OTTAWA – Rory (Red King) MacDonald arrived at the post-fight news conference in the wee hours Sunday with an ice bag and a white towel that grew increasingly crimson every time he touched it to his battered face.
His face was a road map of abrasions above a stylish dark jacket and black shirt.
Prior to facing Stephen (Wonderboy) Thompson in a matchup of top UFC welterweight contenders, the 26-year-old MacDonald predicted a technical fight that featured bloodshed. He was right on both counts.
Thompson, a former world champion kickboxer light on his feet with a dizzying array of strikes, never allowed MacDonald to find his range. And in the fifth round, a Thompson attack smashed MacDonald’s nose. The battered beak, broken last time out in a punishing loss to champion (Ruthless) Robbie Lawler, gushed blood like a Texas oil strike.

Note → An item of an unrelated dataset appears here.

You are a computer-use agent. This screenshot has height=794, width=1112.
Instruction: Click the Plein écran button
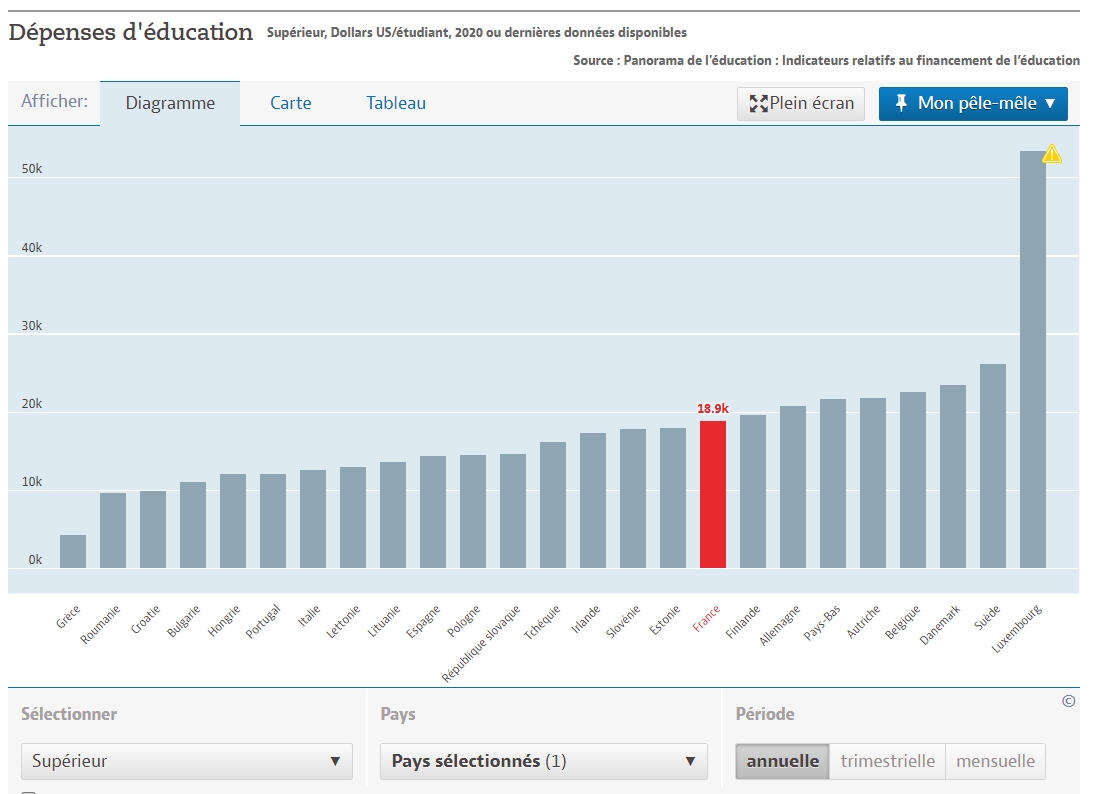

“I don’t know what it was, I was just trying to throw combinations and tuck my head. But something landed,” MacDonald said of the moment his nose was breached by Thompson. “And then I felt the waterfall start, the familiar feeling.”
On the other side of the post-fight podium sat Thomson in a pristine white shirt. Aside from a slight mark around his eye, he looked as clean as his shirt.
For MacDonald (18-4-0), it’s back to the drawing board after a visit to a surgeon. The B.C. native, who trains out of Montreal, is out of contract with the UFC, having rejected their offer for a new deal and gambling that a good performance against Thompson would help the numbers.
For Thompson, the world is his oyster as the No. 2 welterweight contender – he will undoubtedly supplant MacDonald as No. 1 in the next rankings – awaits a July 30 bout between showdown between Lawler and No. 3 contender Tyron Woodley.
Thompson (13-1-0) continues his rise up the ranks. The 33-year-old South Carolina native has won seven straight since losing a unanimous decision to Matt (The Immortal) Brown at UFC 145 in April 2012.
Brown took him down five times that night, beating him up on the ground. Thompson has not been taken down since, stuffing all 14 attempts including two by MacDonald.
Changing stances while moving inside and out against MacDonald, Thompson connected on 110 of 259 significant strikes Saturday night. The Canadian, never finding his comfort zone, was good on just 61 of 152 and was outstruck each round.
The judges scored the bout 50-45, 50-45, 48-47 for Thompson.
The UFC will probably not shed a tear at Saturday’s outcome. With MacDonald having already lost twice to Lawler, there is likely little appetite for a third meeting even if the first fight was a split decision – which MacDonald thought he should have won – and the second was deemed fight of the year in 2015 by many.
Saturday’s loss also won’t help MacDonald’s contract demands, at least with the UFC.
MacDonald, who says the contract impasse was a motivating factor rather than a distraction, made no excuses for the loss.
“I really felt at my best… I felt in my best shape, technically and physically, mentally.”
But Saturday’s fight, before a sellout of 10,490 at The Arena at TD Place, was always going to be a tough ask.
MacDonald had been sidelined for 11 months, during which time Thompson had posted two impressive wins. And coming back against a unique fighter like Thompson was never going to be easy, even for a well-rounded veteran like MacDonald.
“The distance was very challenging,” he said of his 13th UFC bout. “I felt like I could have bridged that a little better. I’m going to work on that.”
He took solace from gritting a hard night out, especially how he absorbed shots to his broken nose.
“I got to push through some things that I felt I handled better than in the Robbie fight as a competitor,” he said.
That included “that voice in my head telling me ‘OK, go down,’ like I did in the Robbie fight.’”
Instead MacDonald said he relaxed, took a breath and told himself “You’re still in this.”
And on the plus side, there are more important things to life than fighting. He is expecting a baby daughter in July.